Hopefully this is a novel question.
I am currently utilizing qiime2 2022.2.1 both on a virtualbox locally, and on a computing core.
For background, I have around 5.8 million reads and want to determine the quality for truncation. The default of 10,000 reads is therefore relatively low to the total. I ran the code below (at 5 million and 1 million) on my local virtualbox and the output was 'Killed'. I assumed that this was due to local computing power so I connected to my computing core, loaded qiime2 2022.2 and ran both at 5 million and 1 million reads. The output for both was 'Killed'. Is there a maximum threshold for demux summarize?
(In addition, I ran the following to ensure that my file was not corrupt:
qiime tools validate demux-single-end.qza
output:
Result demux-single-end.qza appears to be valid at level=max.)
Additionally, I ran the verbose command on the computing core and this was the core and output:
code:
qiime demux summarize --i-data demux-single-end.qza
--p-n 1000000
--verbose
--o-visualization demux_deep.qzv \
I would hazard a guess that you ran out of memory with the larger subsample sizes. Otherwise, there's no fundamental threshold on that, just a point of strongly diminishing returns per Joules of energy burned.
It might be worth mentioning that the goal (and only purpose of that param) is to see what the distribution of quality scores are in your run. For this, you really don't need a stupendous amount of the data, as they tend to follow the same profile on average. If you felt that 10k isn't enough to gauge the q-scores, then you might try 50k or even 100k. But I think 1MM and 5MM exceed what we expected when that code was written.

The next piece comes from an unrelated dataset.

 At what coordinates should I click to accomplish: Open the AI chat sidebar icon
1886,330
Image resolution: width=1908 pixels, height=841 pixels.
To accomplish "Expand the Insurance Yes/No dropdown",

Thanks for the response! The reason I am looking to plot such a large number is that I have also plotted these via R (plotting the reads for a subset of samples [i.e. - 10 samples]). When doing this, I noticed that my qualities were quite different across samples. I plan to plot all the samples individually via R, but I also wanted to take a quick look at the majority of my reads. I assumed that utilizing a computing core would suffice for memory, but you may be correct. Thanks for the help; I'll try a smaller subset (100k) which should more reasonably run.